What the exercise asks >>
Copy the material below word for word, from the line with "Click the Google logo Image" to the line with "Action: 488,249", both lines included. Leave the pictures out.

Records to use >>
>>>

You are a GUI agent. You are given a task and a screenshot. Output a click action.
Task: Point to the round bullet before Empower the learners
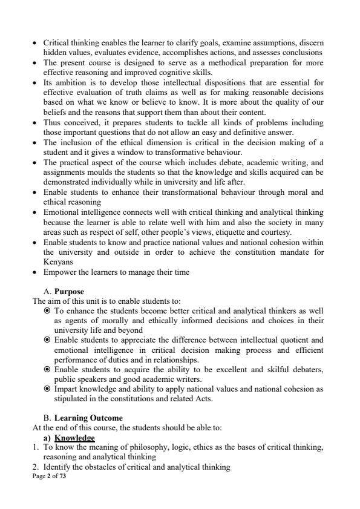pos(34,273)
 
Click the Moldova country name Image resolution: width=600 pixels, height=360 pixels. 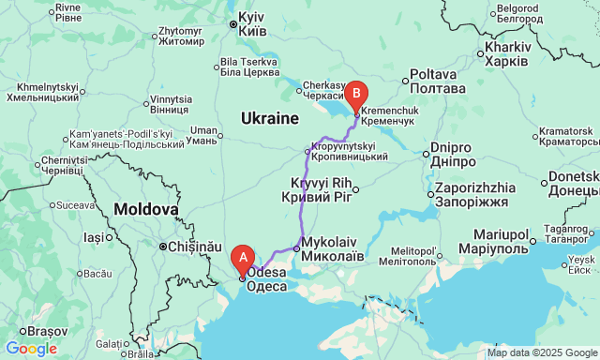(x=145, y=208)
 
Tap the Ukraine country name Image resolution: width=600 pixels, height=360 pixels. (x=268, y=119)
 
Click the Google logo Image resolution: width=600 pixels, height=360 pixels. (x=30, y=349)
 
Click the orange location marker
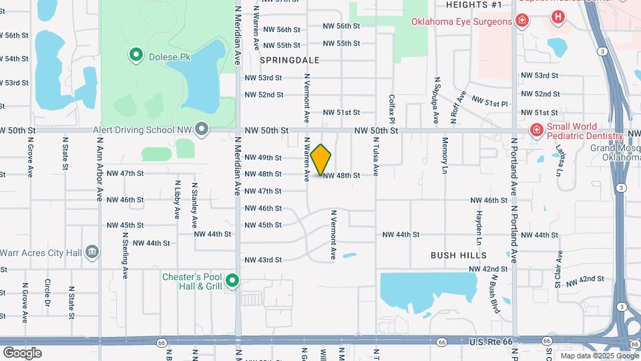tap(321, 159)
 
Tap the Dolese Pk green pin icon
tap(136, 55)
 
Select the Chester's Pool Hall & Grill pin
tap(232, 281)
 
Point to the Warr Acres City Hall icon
tap(93, 252)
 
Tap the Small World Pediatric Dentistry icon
tap(536, 130)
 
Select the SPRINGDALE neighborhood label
tap(289, 60)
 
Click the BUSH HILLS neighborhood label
tap(459, 255)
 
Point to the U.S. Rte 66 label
tap(491, 342)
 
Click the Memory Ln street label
tap(444, 156)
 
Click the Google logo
tap(22, 353)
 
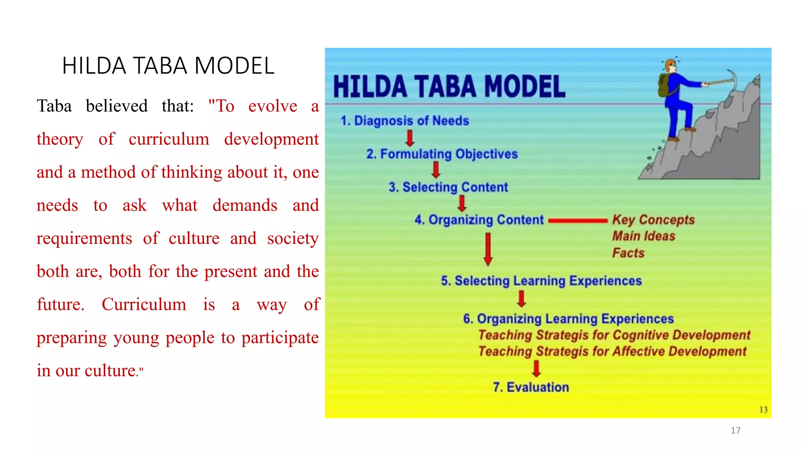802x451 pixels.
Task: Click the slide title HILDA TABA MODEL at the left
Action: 168,65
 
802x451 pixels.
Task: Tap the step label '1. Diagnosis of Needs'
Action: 405,121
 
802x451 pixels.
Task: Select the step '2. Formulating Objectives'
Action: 442,154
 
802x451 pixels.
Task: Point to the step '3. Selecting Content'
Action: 448,187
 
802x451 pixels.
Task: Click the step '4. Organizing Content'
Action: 479,220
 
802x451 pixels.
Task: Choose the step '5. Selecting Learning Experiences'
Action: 541,281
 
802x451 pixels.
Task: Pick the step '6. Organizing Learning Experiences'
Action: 568,319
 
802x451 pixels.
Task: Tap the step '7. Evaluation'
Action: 531,387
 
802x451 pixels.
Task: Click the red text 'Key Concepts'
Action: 653,220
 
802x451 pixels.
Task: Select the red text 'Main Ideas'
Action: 643,236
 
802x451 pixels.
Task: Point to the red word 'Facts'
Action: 628,253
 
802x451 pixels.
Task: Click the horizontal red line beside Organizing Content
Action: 578,221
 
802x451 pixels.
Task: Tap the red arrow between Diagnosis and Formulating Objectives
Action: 410,138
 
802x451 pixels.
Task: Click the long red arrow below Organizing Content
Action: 488,249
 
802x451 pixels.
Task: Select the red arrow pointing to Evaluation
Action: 536,368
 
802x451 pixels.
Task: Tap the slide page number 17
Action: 735,430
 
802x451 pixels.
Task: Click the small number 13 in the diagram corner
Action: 763,410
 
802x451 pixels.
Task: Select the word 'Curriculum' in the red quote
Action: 144,304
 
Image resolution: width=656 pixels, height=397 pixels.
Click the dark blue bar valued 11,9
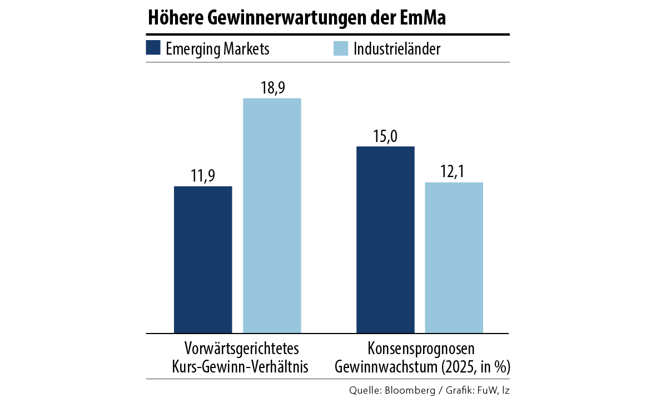(x=203, y=259)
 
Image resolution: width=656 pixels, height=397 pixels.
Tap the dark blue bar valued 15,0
(x=385, y=239)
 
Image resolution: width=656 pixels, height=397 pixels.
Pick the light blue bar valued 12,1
(x=454, y=258)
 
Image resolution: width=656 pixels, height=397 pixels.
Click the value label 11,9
(x=203, y=177)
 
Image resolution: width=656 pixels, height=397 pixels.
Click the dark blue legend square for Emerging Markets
(x=153, y=48)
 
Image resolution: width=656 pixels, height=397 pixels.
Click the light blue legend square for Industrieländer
(x=340, y=48)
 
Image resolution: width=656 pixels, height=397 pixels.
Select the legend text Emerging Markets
(x=217, y=49)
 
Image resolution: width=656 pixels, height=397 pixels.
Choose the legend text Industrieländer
(x=397, y=49)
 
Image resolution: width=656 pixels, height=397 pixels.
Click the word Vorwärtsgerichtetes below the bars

<<<

Answer to the task >>
Click the Google logo Image resolution: width=600 pixels, height=360 pixels. (x=30, y=349)
 
Click the orange location marker
tap(321, 159)
 
Tap the Dolese Pk green pin icon
tap(136, 55)
 
Select the Chester's Pool Hall & Grill pin
tap(232, 281)
 
Point to the Warr Acres City Hall icon
tap(93, 252)
 
Tap the Small World Pediatric Dentistry icon
tap(536, 130)
 
Select the SPRINGDALE neighborhood label
tap(289, 60)
 
Click the BUSH HILLS neighborhood label
tap(459, 255)
 
Point to the U.S. Rte 66 label
tap(491, 342)
 
Click the Memory Ln street label
tap(444, 156)
 
Click the Google logo
tap(22, 353)
 
802x451 pixels.
Task: Click the slide title HILDA TABA MODEL at the left
Action: 168,65
 
802x451 pixels.
Task: Tap the step label '1. Diagnosis of Needs'
Action: 405,121
 
802x451 pixels.
Task: Select the step '2. Formulating Objectives'
Action: 442,154
 
802x451 pixels.
Task: Point to the step '3. Selecting Content'
Action: 448,187
 
802x451 pixels.
Task: Click the step '4. Organizing Content'
Action: 479,220
 
802x451 pixels.
Task: Choose the step '5. Selecting Learning Experiences'
Action: 541,281
 
802x451 pixels.
Task: Pick the step '6. Organizing Learning Experiences'
Action: 568,319
 
802x451 pixels.
Task: Tap the step '7. Evaluation'
Action: 531,387
 
802x451 pixels.
Task: Click the red text 'Key Concepts'
Action: 653,220
 
802x451 pixels.
Task: Select the red text 'Main Ideas'
Action: 643,236
 
802x451 pixels.
Task: Point to the red word 'Facts'
Action: 628,253
 
802x451 pixels.
Task: Click the horizontal red line beside Organizing Content
Action: 578,221
 
802x451 pixels.
Task: Tap the red arrow between Diagnosis and Formulating Objectives
Action: 410,138
 
802x451 pixels.
Task: Click the long red arrow below Organizing Content
Action: 488,249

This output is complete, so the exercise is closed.